*EXTRACT PROVIDED*
——
(Student Guide to World Philosophy)

Nicolas Malebranche was the chief Cartesian philosopher of the late seventeenth century. He was a member of the Augustinian religious order of the Oratory in Paris, where he originally devoted himself to the studies of ecclesiastical history, biblical criticism, and Hebrew. At the age of twenty-six, he came across a work by René Descartes and was so impressed by its method and the theory it contained that he devoted the next several years to studying Cartesian philosophy and mathematics. The first fruits of these studies appeared in 1674-1675 in his famous work De la recherche de la vérité (1674-1675, 6th ed. 1712; Treatise Concerning the Search After Truth, 1694, best known as The Search After Truth), in which he developed his modified version of Cartesian philosophy. The work was immediately successful and was translated into several languages, including English. It was studied and discussed by major thinkers everywhere and soon led to a series of polemical controversies between Malebranche and his opponents. His Dialogues on Metaphysics and on Religion presents a more literary and definitive version of his theory, as well as answers to many of his critics. It has remained the most popular expression of Malebranche’s theory of knowledge and his metaphysics.

Malebranche’s views were tremendously influential in their own day. For a period, he was the most important metaphysician in Europe, providing the theory that was debated everywhere. Among the thinkers who were greatly influenced by Malebranche’s views were Irish philosopher George Berkeley and Scottish skeptic David Hume. Although his works were severely criticized by the Jesuits, and some of his writings were placed on the Roman Catholic Church’s Index of Prohibited Books, Malebranche had, and continues to have, an enormous influence among French philosophers.

The First Dialogue

(Student Guide to World Philosophy)

Dialogues on Metaphysics and on Religion is written more in the style of Saint Augustine than in that of Plato. It presents a statement of Malebranche’s theories rather than a discussion of philosophical issues. In it, two spokespersons for Malebranche expound his views to a student, Aristes, and correct the latter’s misunderstandings.
——
*WHAT THE TASK REQUIRES*
Write out the passage on Malebranche verbatim, between "Dialogues on Metaphysics and on Religion is" and "the latter’s misunderstandings.", inclusive. Rely solely on the passage on Malebranche in responding.
——
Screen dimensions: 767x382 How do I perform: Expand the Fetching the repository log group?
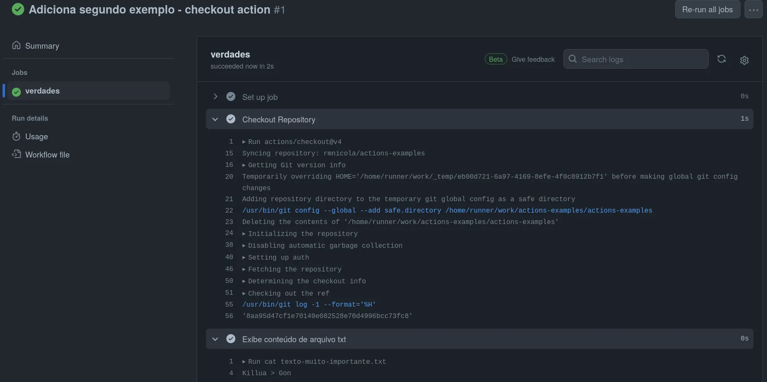(x=244, y=269)
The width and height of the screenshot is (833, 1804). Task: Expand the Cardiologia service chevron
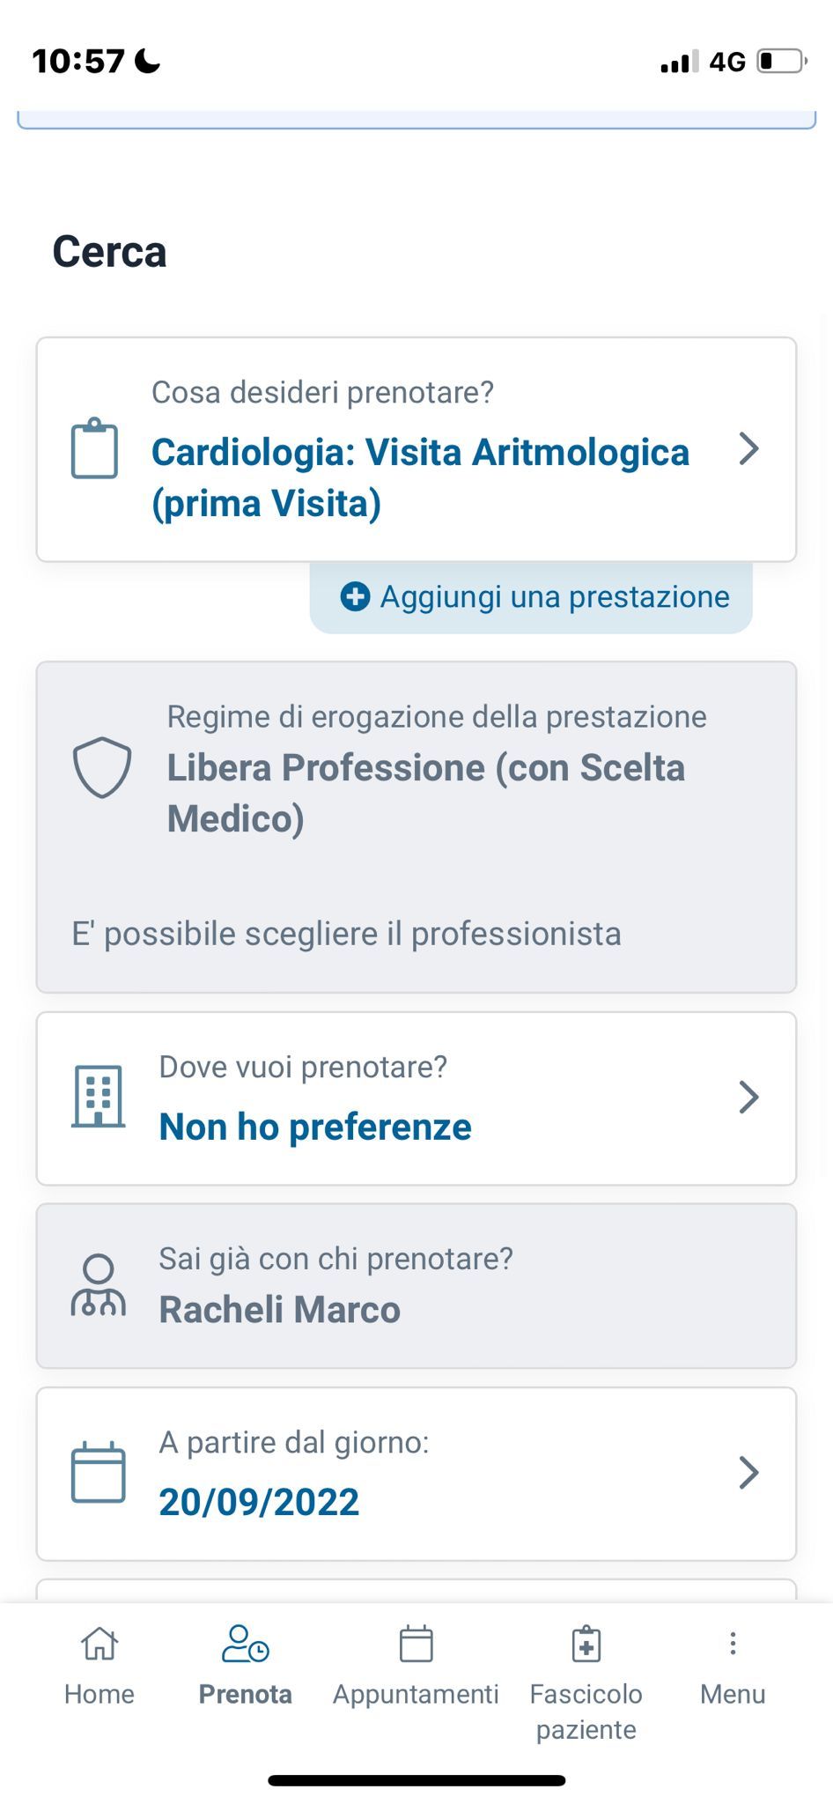click(748, 449)
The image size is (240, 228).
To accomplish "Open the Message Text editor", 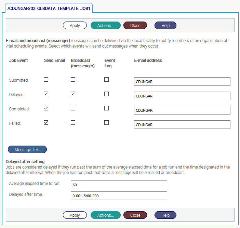I will (x=27, y=149).
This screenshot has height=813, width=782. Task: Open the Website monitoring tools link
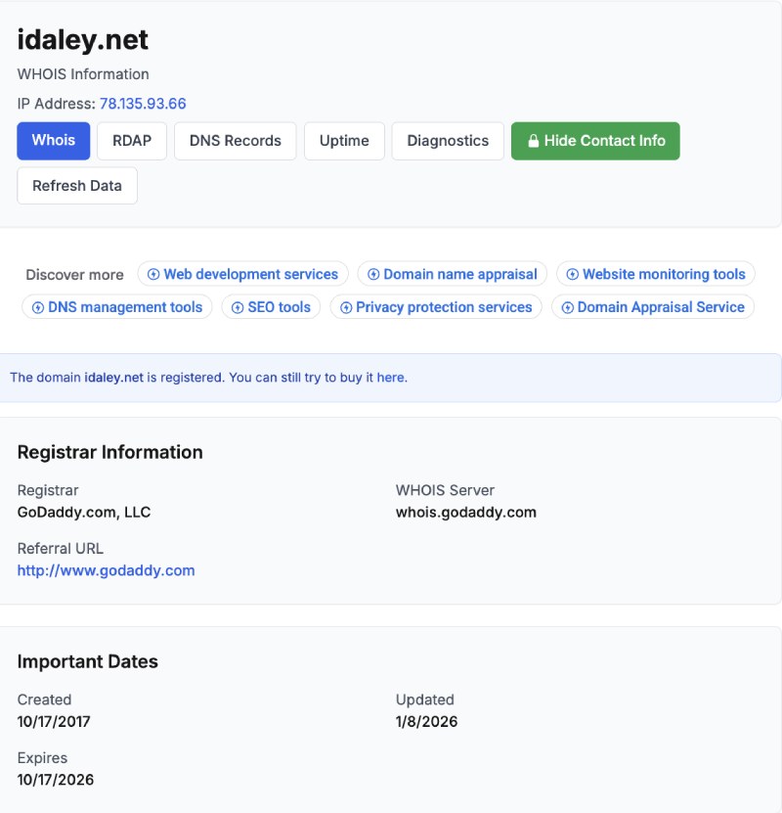coord(664,275)
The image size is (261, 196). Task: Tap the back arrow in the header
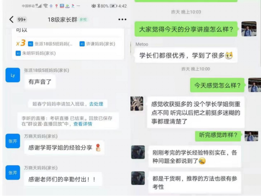click(x=11, y=19)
——
*THE ANSWER*
Dialogues on Metaphysics and on Religion is written more in the style of Saint Augustine than in that of Plato. It presents a statement of Malebranche’s theories rather than a discussion of philosophical issues. In it, two spokespersons for Malebranche expound his views to a student, Aristes, and correct the latter’s misunderstandings.